• **What to do**: Copy verbatim the block of lines in the entries below whose first line contains "You are a computer-use agent. 868x440 pixels." and whose last line contains "Given: Collapse the". Leave out all other lines.

• **Dataset entries**:
══════

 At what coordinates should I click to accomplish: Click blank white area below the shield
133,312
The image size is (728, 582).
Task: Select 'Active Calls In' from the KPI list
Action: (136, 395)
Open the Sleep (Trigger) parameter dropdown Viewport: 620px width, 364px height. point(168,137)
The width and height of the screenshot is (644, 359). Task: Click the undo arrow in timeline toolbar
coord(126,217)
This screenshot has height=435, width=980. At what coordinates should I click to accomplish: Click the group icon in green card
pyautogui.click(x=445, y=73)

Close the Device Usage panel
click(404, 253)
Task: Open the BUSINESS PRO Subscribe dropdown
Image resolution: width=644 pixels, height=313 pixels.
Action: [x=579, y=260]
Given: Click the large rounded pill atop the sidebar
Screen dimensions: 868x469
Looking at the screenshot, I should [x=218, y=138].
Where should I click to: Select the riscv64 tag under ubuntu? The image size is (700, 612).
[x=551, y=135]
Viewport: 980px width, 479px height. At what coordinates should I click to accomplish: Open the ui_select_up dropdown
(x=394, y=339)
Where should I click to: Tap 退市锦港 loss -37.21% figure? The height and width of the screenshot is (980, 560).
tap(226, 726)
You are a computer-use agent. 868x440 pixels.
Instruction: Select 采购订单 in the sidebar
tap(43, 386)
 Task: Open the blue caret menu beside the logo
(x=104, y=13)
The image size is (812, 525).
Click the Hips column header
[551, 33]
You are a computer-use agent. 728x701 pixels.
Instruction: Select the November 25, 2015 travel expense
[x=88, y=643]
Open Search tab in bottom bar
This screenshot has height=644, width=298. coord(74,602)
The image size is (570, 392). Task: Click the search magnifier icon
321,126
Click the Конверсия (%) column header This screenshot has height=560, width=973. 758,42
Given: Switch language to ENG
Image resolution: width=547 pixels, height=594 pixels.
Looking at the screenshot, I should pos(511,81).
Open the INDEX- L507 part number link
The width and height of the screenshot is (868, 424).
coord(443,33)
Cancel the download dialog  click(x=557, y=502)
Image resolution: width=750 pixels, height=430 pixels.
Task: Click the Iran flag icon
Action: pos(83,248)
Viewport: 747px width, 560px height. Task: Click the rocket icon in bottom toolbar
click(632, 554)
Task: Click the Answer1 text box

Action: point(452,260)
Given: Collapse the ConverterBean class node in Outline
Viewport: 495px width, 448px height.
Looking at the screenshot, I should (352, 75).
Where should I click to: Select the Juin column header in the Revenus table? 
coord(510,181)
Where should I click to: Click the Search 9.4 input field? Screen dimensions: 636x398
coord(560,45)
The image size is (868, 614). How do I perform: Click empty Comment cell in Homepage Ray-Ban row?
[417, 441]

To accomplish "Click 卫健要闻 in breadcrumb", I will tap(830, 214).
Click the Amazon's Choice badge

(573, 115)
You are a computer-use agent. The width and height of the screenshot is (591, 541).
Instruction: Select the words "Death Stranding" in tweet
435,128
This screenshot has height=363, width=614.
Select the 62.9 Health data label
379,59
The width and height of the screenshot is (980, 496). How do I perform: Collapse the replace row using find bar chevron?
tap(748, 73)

══════

• **Task solution**:
You are a computer-use agent. 868x440 pixels.
Instruction: Select 采购订单 in the sidebar
tap(43, 386)
 Task: Open the blue caret menu beside the logo
(x=104, y=13)
The image size is (812, 525).
Click the Hips column header
[551, 33]
You are a computer-use agent. 728x701 pixels.
Instruction: Select the November 25, 2015 travel expense
[x=88, y=643]
Open Search tab in bottom bar
This screenshot has height=644, width=298. coord(74,602)
The image size is (570, 392). Task: Click the search magnifier icon
321,126
Click the Конверсия (%) column header This screenshot has height=560, width=973. 758,42
Given: Switch language to ENG
Image resolution: width=547 pixels, height=594 pixels.
Looking at the screenshot, I should pos(511,81).
Open the INDEX- L507 part number link
The width and height of the screenshot is (868, 424).
coord(443,33)
Cancel the download dialog  click(x=557, y=502)
Image resolution: width=750 pixels, height=430 pixels.
Task: Click the Iran flag icon
Action: pos(83,248)
Viewport: 747px width, 560px height. Task: Click the rocket icon in bottom toolbar
click(632, 554)
Task: Click the Answer1 text box

Action: point(452,260)
Given: Collapse the ConverterBean class node in Outline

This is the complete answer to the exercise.